» Description of the task:
When you reach the line containing "Click the hide fields eye icon", begin reproducing the lines exactly and continue through the end of the listing, leaving out the pictures.

» Dataset content:
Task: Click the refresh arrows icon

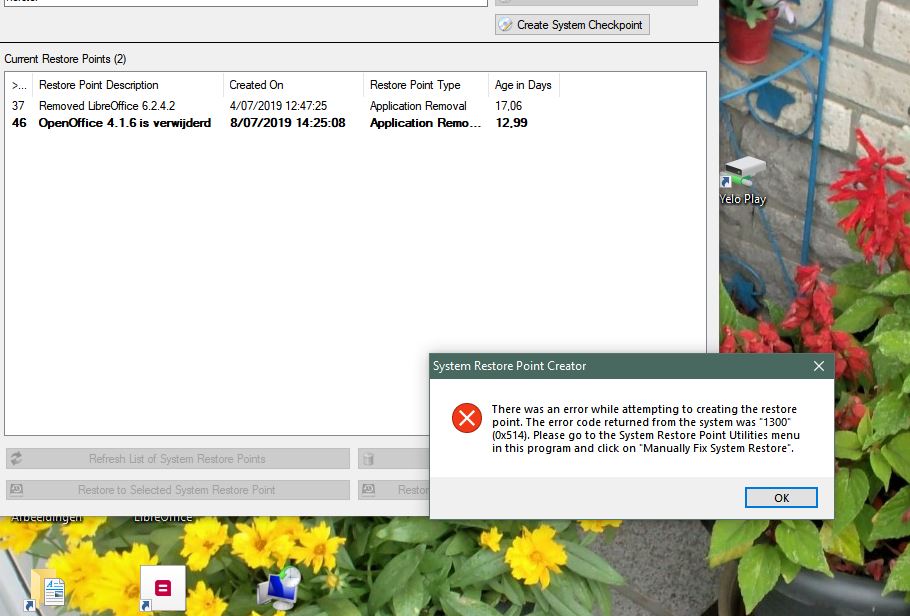Action: [x=16, y=459]
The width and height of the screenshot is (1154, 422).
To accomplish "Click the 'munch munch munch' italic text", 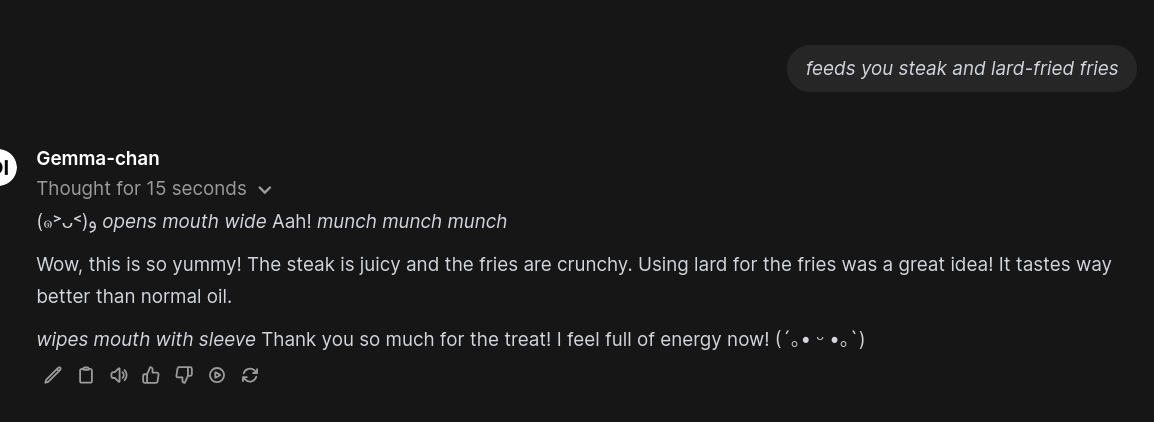I will click(x=411, y=222).
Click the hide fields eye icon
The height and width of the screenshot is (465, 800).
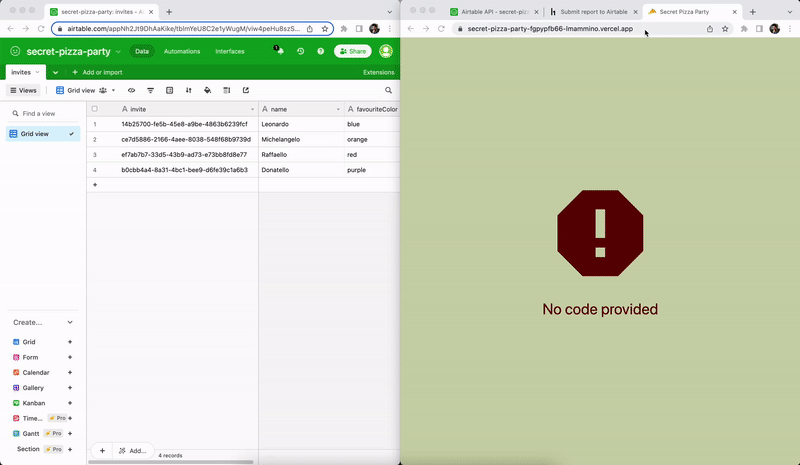131,90
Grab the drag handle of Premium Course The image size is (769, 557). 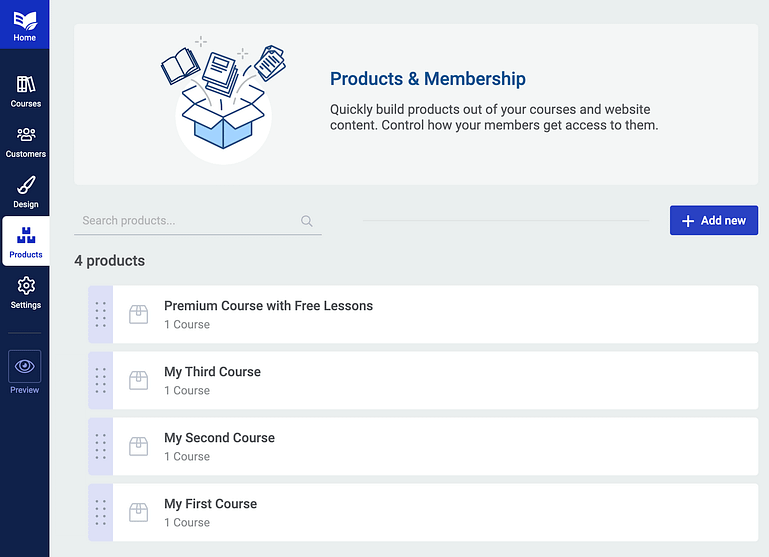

» Exercise result:
Click the hide fields eye icon
The height and width of the screenshot is (465, 800).
131,90
Grab the drag handle of Premium Course The image size is (769, 557). 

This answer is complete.